LONG BEACH, Calif. — Boeing’s CST-100 Starliner safely landed in New Mexico May 25, concluding a six-day uncrewed test flight to the International Space Station and setting the stage for the spacecraft’s first flight with people.
Starliner undocked from the International Space Station at 2:36 p.m. Eastern and maneuvered away from the station. After a one-minute deorbit burn using four Orbital Maneuvering and Attitude Control (OMAC) thrusters at 6:05 p.m. Eastern, the crew capsule jettisoned the service module and reentered the atmosphere over the Pacific Ocean.
The capsule deployed two drogue chutes followed by three main parachutes, jettisoning its heat shield to reveal air bags used to cushion the landing. The spacecraft touched down at 6:49 p.m. Eastern at White Sands Space Harbor in New Mexico.
The landing, immediately deemed successful by NASA and Boeing, wrapped up the Orbital Flight Test (OFT) 2 mission almost exactly six days after its liftoff from Cape Canaveral, Florida. The spacecraft docked with the station a little more than 24 hours after liftoff.
“It was a picture-perfect landing,” Steve Stich, NASA commercial crew program manager, said at a postlanding briefing. “The systems performed great on the vehicle, and once we work through all the data, we’ll be ready to fly the crew on this vehicle.”
OFT-2 was a redo of the original OFT mission in December 2019, which suffered problems immediately after launch that kept the spacecraft from reaching the ISS. Boeing attempted to launch OFT-2 in August 2021 but problems with propellant valves in the spacecraft’s service module postponed the launch.
The company took nearly $600 million in charges to fix the problems from the original OFT and subsequent first OFT-2 launch attempt before it was able to launch the spacecraft last week.

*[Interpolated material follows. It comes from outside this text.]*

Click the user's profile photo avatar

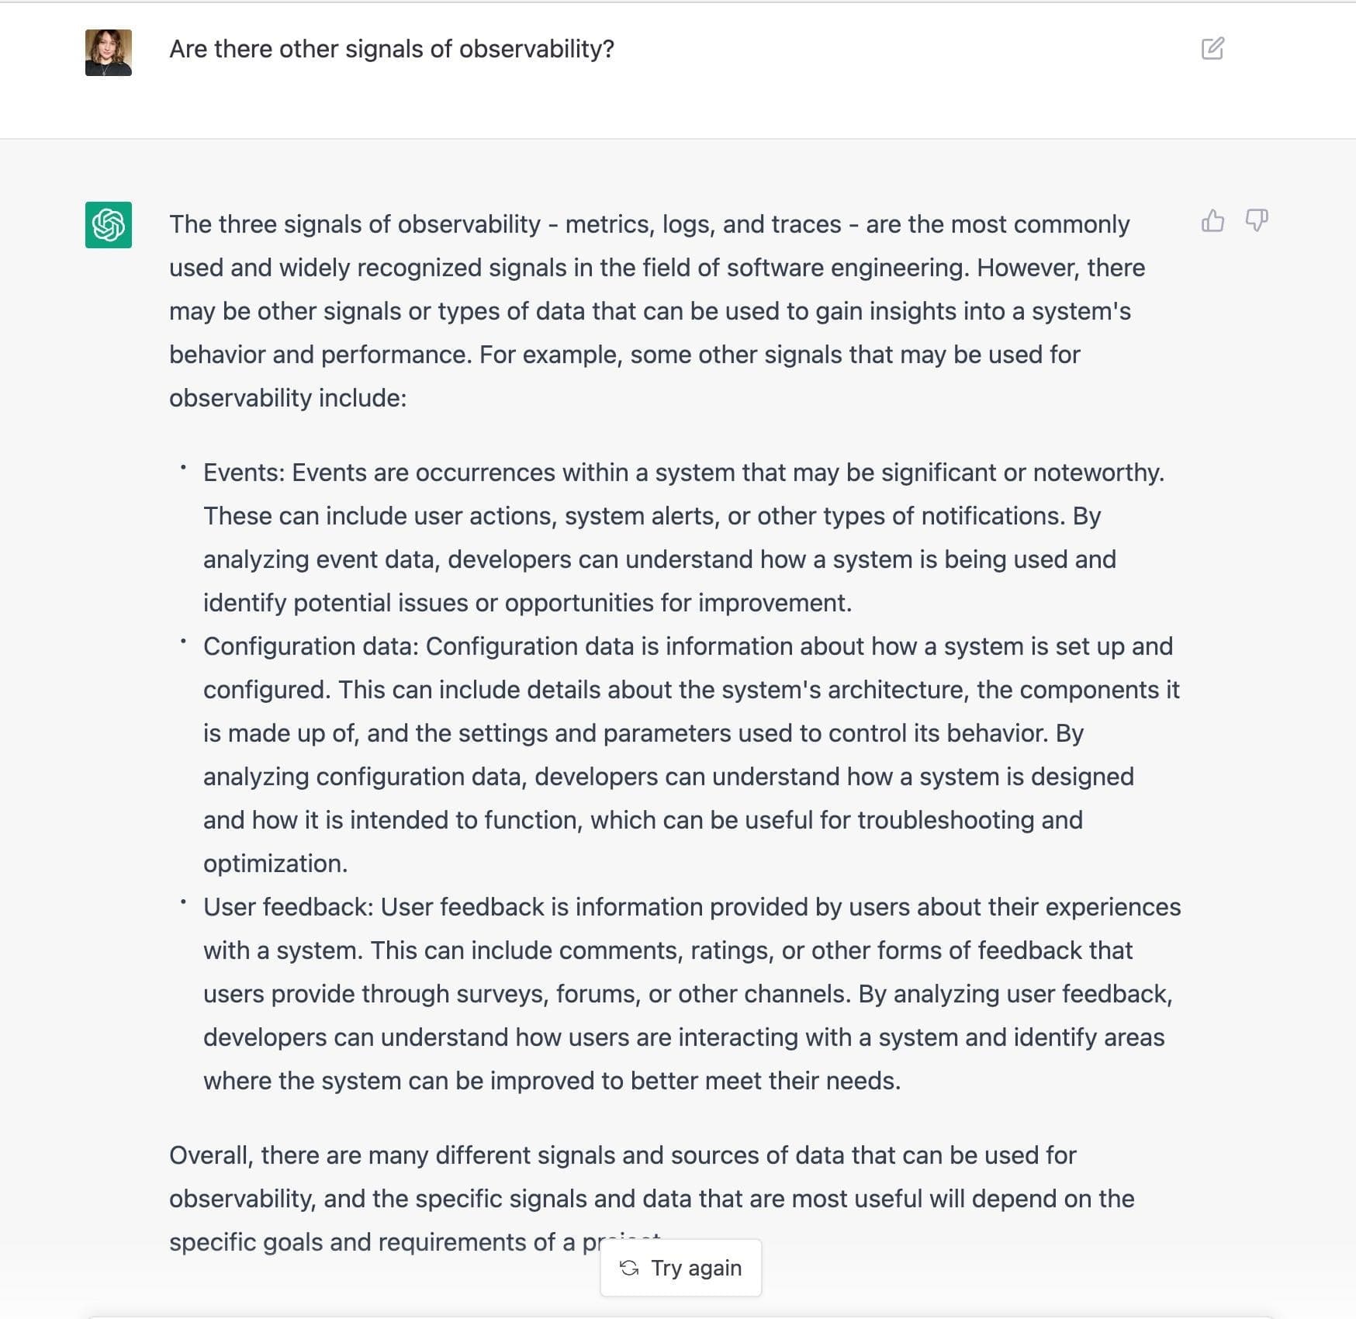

This mission was not without problems. Two OMAC thrusters failed during an orbital insertion burn shortly after separation from the Atlas 5 upper stage, an issue Boeing and NASA continue to investigate. Two reaction control system thrusters also malfunctioned but were later recovered. In both cases, Boeing said the vehicle had sufficient redundancy to continue the mission. The spacecraft also encountered problems with a thermal control loop early in the mission.
Stich said controllers tried firing those two thrusters after undocking. “We saw an interesting signature that looks a little bit like the signatures we saw at shutdown,” he said. That could help narrow down the cause of the problem, he added.
Neither Stich nor Mark Nappi, Boeing’s commercial crew program manager, were worried about the thruster problems. “None of them look to be serious, that they would turn into some kind of design change,” Nappi said. “I’m more optimistic that we’ll be able to explain these and move on.”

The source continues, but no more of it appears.